━━━ PASSAGE TO READ ━━━

I think this method has advantages. The linearized properties of the turbine (included in FAST output matrices) are calculated for each wave frequency. As in time domain calculation, aerodynamic properties will depend on wave frequency.

I compared this approach with a time domain approach. There is a very good agreement between time and frequency domain calculation, even for pitch motion.

This frequency domain approach also allows to calculate natural frequencies and modes of motion of the system by resolving equation for the free motions.

I hope this information may be useful. I may send more information by email if someone is interested.

With best regards

Maxime PHILIPPE
Ph.D candidate
Laboratoire de Mécanique des Fluides
Ecole Centrale Nantes
Nantes, France

Dear Maxime,

Thanks for your response.

However, I am unclear how your method works. FAST with AeroDyn and HydroDy do not currently allow you to linearize the solution with incident waves, so, how do you linearize at a given wave or platform frequency? Also, HydroDyn uses as input frequency-dependent hydrodynamic added mass and damping, however, FAST does not allow you to choose the frequency to linearize about. (During linearization, HydroDyn currently outputs the infinite-frequency limit of the added mass and neglects the radiation damping.) So, how can you obtain frequency-dependent M_res, L_res, and K_res from FAST?

The approach I originally suggested–and the approach Aina confirmed works well–is the approach I suggest you use.

━━━ DATA ROWS ━━━

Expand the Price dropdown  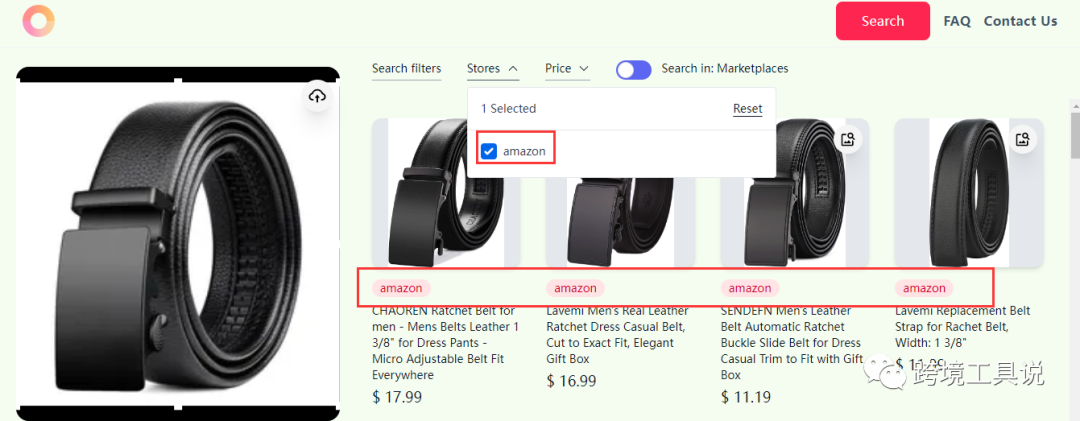pyautogui.click(x=567, y=69)
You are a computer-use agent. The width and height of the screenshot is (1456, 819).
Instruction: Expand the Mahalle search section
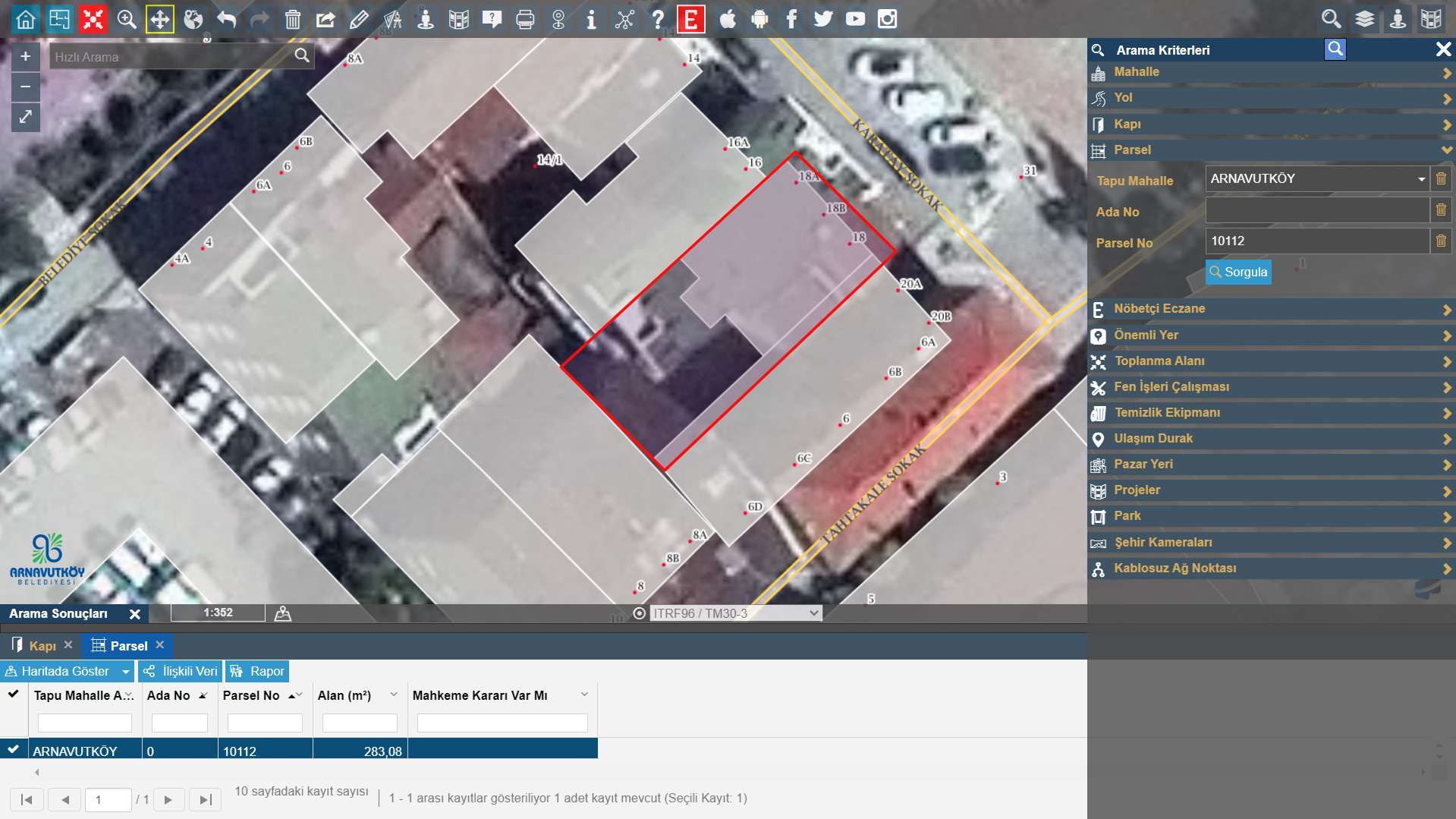tap(1271, 72)
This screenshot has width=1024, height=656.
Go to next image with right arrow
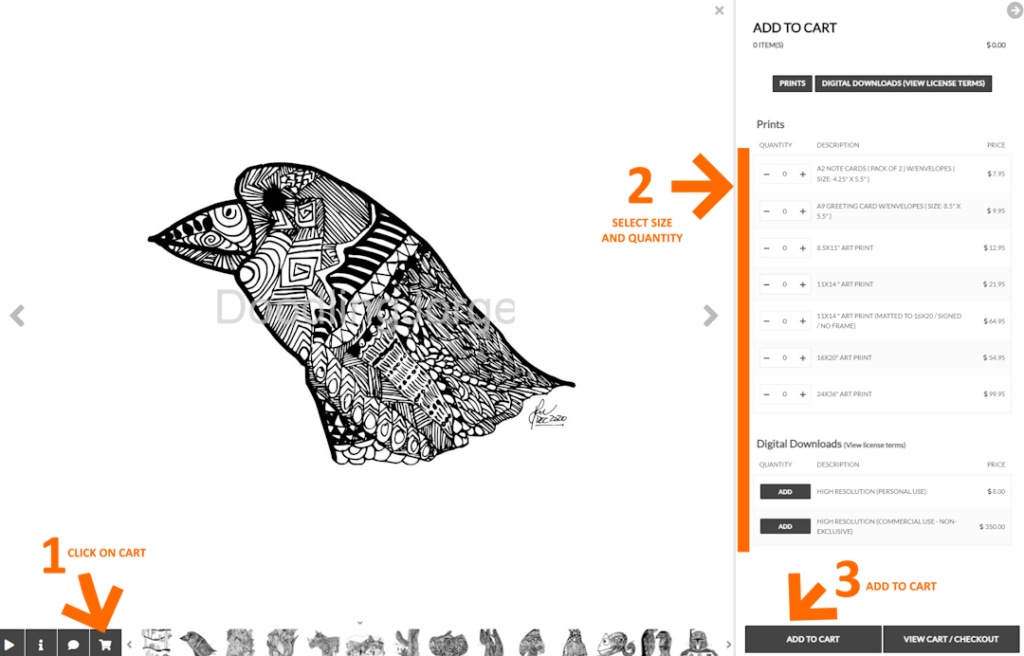pos(711,316)
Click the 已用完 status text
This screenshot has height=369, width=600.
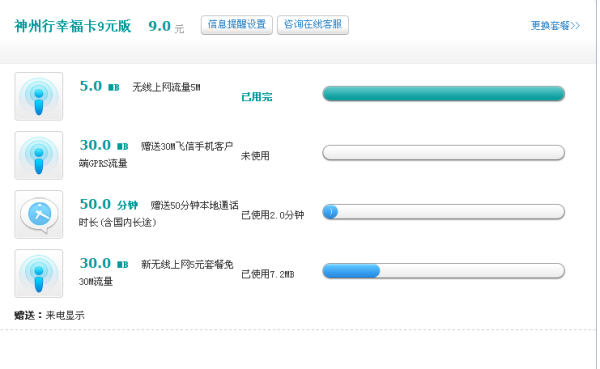257,97
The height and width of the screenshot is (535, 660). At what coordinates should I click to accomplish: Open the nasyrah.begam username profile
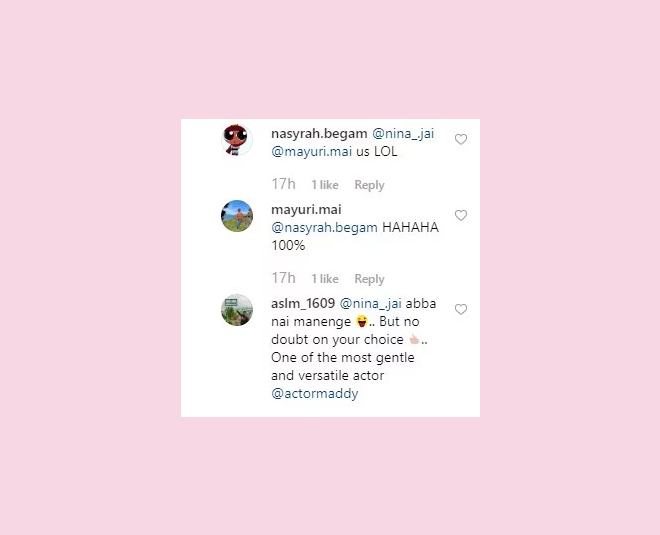point(319,134)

━━━

**TASK LIST**
(1) In the listing, reproduce the lines from the one containing "The height and" through the end of the listing, inclusive, without the pictures.
(2) Continue the forum exchange on frequency-domain linearization of a floating wind turbine from the point where it stops.

**WRITTEN ANSWERS**
(1)
The height and width of the screenshot is (535, 660). At what coordinates should I click to accomplish: Open the nasyrah.begam username profile
point(319,134)

(2)
Best regards,

Dear Jason,

It was maybe not clear in my last post that I didn’t use Hydrodyn for these calculation. Instead I use a user-defined platform load model.

The linearization is done for system periodic oscillating motion around steady-state position at frequency w_l .

Added mass mu( w_l ) and wave damping lambda( w_l ) are chosen at the frequency w_l of the oscillating motion. These matrices are input of the Platform load model.

Radiation loads are defined for the periodic oscillating motion:
Frad = -mu( w_l ) XDD - lambda( w_l ) XD

Added mass mu( w_l ) and wave damping lambda( w_l ) are output in M_res and L_res during linearization process.

The linearized representation of the system is obtained for periodic oscillating motion at this frequency w_l . The linearization is done for each studied frequency.

I hope this information help to understand my last post.

With best regards,

Maxime Philippe

Dear Maxime,

Thank you for clarifying. I know see you how you obtain the added mass and radiation damping at the frequency you desire.

But I am still not completely clear on your approach. Here are a few additional questions:

*How do you force the system to oscillate with periodic motion during the linearization process?
*The rotor rotation already produces periodicity, so, how do you resolve the fact that you now having two periods (rotor rotation and platform oscillation)?
*When the model is linearized, is the linear model periodic or do you only seek constant-coefficent (averaged) matrices at each frequency?

Best regards,

Dear Jason,

Thank you for your interest and questions.

Actually I don’t force the system oscillation during linearization. I think you are suggesting that I could linearize the system for the different positions of the oscillating movement of the platform.

Considering the small motion assumption, I linearize the system for the steady state position, wich is the mean position.

The linearization uses the standard FAST linearization by perturbation process. The Assumption of an oscillating motion at w_l allows to calculate radiation forces as -mu( w_l ) XDD - lambda( w_l ) XD. It implies the linear representation is valuable only at w_l.

For periodicity of rotor rotation, I output the linearized model at different azimuth steps and then I average the output matrices.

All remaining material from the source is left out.